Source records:

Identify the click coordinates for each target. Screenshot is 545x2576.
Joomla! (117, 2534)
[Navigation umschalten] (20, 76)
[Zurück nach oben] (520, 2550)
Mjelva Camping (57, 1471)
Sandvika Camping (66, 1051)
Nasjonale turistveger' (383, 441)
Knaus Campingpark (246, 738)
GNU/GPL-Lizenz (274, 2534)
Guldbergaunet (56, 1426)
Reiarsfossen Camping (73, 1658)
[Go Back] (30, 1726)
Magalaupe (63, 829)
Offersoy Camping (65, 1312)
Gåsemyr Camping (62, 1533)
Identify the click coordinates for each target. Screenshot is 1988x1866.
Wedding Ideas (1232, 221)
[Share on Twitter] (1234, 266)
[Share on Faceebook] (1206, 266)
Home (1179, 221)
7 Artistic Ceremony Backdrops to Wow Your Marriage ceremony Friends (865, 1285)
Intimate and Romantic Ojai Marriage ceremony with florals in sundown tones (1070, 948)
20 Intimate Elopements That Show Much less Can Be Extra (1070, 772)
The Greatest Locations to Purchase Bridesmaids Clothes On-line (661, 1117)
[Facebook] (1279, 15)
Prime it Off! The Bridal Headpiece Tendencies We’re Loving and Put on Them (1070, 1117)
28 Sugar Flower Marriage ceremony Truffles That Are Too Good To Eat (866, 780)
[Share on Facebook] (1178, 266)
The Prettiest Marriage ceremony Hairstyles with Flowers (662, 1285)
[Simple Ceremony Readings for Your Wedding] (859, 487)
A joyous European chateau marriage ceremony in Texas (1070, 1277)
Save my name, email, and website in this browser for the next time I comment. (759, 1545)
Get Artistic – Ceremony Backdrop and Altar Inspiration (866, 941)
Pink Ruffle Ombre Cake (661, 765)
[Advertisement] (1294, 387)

* Task requirements:
Lines from the entries that contain the word "Wedding" are what the answer must hold.

* Final answer:
Wedding Ideas (1232, 221)
[Simple Ceremony Readings for Your Wedding] (859, 487)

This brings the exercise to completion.